她另一只手已经摸向袖口,掏出一个粉红色的瓷瓶。
那甜腻的香气,闻得我头皮发炸。
就在这时,殿门被人一脚踹开。
“砰!”
木门撞在墙上,发出令人牙酸的巨响。
寒风夹杂着雪花卷进来,瞬间吹散了殿内的暖意。
一道高大的身影逆光站在门口,玄色龙袍上的金龙爪牙狰狞。
萧烬来了。
他手里提着一把还在滴血的长剑,脸上带着漫不经心的笑。
那是刚完人后的愉悦。
目光扫过地上的药汁,又落在苏瑶抓着我的手上。
最后,定格在我嘴角的“血迹”上。
“爱妃,这是在做什么?”
声音温柔,
却冰冷彻骨。
苏瑶显然没见过这场面。
但她有着所有穿书新手的通病——迷之自信。
她松开我,整理了一下裙摆,
摆出一个练习过无数次的“倔强小白花”站姿。
下巴微抬,眼神清澈。
“嫔妾参见陛下。
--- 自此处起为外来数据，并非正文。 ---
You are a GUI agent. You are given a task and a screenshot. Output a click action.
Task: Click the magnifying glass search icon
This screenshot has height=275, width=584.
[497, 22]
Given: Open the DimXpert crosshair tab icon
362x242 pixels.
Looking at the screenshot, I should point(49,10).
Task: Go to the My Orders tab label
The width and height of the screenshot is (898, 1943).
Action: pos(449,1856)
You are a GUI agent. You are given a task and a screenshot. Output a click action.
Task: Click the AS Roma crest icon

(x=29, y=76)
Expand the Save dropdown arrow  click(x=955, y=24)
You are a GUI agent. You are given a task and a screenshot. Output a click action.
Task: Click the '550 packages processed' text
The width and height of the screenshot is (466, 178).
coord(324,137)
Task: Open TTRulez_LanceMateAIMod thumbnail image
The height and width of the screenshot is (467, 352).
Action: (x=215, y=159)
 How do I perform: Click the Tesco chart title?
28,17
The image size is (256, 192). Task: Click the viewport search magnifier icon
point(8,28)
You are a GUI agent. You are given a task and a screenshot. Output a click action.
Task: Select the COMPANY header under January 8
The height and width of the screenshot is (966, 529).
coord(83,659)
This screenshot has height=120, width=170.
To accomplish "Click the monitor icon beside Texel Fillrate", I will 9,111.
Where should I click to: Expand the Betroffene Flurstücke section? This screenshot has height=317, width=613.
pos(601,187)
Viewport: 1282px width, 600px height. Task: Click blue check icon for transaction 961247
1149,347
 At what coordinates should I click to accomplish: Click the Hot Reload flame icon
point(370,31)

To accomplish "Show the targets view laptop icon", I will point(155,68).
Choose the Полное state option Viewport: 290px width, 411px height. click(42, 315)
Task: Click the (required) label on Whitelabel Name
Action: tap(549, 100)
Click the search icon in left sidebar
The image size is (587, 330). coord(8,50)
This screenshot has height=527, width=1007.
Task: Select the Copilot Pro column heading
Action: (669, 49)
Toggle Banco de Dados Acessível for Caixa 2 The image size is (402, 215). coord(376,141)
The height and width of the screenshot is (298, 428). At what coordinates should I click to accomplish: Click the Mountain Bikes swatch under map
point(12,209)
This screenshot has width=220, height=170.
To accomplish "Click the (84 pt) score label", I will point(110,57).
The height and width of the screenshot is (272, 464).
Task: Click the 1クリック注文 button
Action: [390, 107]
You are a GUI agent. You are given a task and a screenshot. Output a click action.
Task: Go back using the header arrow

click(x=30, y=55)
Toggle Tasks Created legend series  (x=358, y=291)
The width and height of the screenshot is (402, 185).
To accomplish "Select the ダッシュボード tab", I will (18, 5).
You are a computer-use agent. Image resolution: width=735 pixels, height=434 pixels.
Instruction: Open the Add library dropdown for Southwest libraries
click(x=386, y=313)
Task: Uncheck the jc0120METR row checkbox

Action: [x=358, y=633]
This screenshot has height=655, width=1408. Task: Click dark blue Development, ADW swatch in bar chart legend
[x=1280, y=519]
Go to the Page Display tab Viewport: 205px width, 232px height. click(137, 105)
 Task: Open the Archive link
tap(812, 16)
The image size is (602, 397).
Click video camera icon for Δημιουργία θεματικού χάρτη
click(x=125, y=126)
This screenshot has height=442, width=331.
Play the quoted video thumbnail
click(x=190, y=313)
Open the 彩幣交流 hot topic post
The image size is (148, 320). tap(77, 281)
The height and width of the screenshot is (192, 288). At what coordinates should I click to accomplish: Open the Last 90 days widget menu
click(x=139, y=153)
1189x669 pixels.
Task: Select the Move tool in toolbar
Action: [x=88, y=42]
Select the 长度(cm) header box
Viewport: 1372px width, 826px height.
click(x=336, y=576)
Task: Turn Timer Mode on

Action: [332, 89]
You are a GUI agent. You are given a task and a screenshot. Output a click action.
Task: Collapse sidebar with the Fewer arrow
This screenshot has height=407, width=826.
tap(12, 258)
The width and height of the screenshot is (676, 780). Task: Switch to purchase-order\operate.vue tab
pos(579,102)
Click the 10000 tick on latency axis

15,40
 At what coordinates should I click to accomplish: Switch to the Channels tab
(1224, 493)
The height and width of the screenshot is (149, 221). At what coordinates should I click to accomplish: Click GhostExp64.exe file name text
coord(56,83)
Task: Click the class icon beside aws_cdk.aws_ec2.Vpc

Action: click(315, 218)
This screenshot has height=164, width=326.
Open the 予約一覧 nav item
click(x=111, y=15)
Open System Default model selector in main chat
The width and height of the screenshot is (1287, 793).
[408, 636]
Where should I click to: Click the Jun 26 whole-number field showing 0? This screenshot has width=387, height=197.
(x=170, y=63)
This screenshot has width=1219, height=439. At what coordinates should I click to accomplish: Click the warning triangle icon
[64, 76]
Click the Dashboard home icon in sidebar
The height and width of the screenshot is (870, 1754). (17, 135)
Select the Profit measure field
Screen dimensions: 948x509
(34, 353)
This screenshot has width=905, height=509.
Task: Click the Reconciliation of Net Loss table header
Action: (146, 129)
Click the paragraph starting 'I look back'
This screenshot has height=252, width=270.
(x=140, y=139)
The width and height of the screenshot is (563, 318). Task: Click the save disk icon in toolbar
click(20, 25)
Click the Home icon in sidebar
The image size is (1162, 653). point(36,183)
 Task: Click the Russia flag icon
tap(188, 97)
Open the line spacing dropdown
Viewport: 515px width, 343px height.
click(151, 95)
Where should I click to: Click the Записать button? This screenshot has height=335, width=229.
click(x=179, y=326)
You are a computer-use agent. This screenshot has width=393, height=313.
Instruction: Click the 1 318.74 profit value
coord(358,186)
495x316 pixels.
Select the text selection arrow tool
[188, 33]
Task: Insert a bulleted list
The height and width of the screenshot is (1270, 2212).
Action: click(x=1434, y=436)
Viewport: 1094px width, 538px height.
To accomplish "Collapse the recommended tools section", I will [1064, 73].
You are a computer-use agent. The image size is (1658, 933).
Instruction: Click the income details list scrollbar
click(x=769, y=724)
”
声音娇滴滴的,带着钩子。
萧烬提着剑走进来,剑尖在金砖上划出一道刺耳的火星。
“朕问,你们在做什么?”
苏瑶抢先一步开口。
“回陛下,姐姐她不想喝药,嫔妾正在劝姐姐呢。”
她邀功似的看向萧烬,
“姐姐身子弱,这药太苦,嫔妾想着用蜜饯哄哄姐姐。”
说完,她还特意把那个粉红色的瓷瓶往袖子里藏了藏,动作拙劣得可笑。
萧烬走到我面前。
冰冷的剑身贴上我的脸颊,血腥味直冲鼻腔。
他用剑身拍了拍我的脸,力道不轻,刮得生疼。
“不想喝药?”
我顺势身子一软,整个人瘫倒在他脚边,抱住他那只沾着泥雪的靴子。
“陛下……咳咳……”
我仰起头,眼泪混合着嘴角的朱砂水流下来,看起来凄惨无比。
“是苏常在……她撞翻了臣妾的药……”
我一边说,一边用手指在他靴面上画圈。
这是我们之间的暗号。
我在告诉他:我很乖,我没想生,是有人搞破坏。
萧烬眯起眼,目光终于施舍般地落在了苏瑶身上。
“你撞的?”
苏瑶未读懂意,挺大义凛然,
“是嫔妾撞的!但嫔妾是为了姐姐好!”
“那是虎狼之药!喝多了会绝嗣的!”
“陛下,姐姐那么爱您,她做梦都想给您生个皇子,您怎么能忍心看她喝这种东西?”
苏瑶越说越激动,眼眶甚至红了。
“孩子是爱情的结晶,没有孩子的女人是不完整的!陛下,您应该让太医给姐姐调理身子,而不是让她喝毒药!”
死寂。
死一般的寂静。
若兰已经把头磕在地上,连呼吸都屏住了。
我闭上眼,在心里给苏瑶点了一蜡。
蠢货。
你把我也坑惨了。
萧烬嘴角的笑意越来越深,眼底的戾气却瞬间炸开。
“爱情的结晶?”
他咀嚼着这几个字,像是听到了什么天大的笑话。
“生个皇子?”
他突然弯下腰,一把捏住苏瑶的下巴。
咔嚓一声。
那是下颌骨错位的声音。
“啊——!”
苏瑶惨叫出声,眼泪鼻涕瞬间流了下来。
萧烬却像是碰了脏东西一样甩开手,掏出一块明黄色的帕子擦拭手指。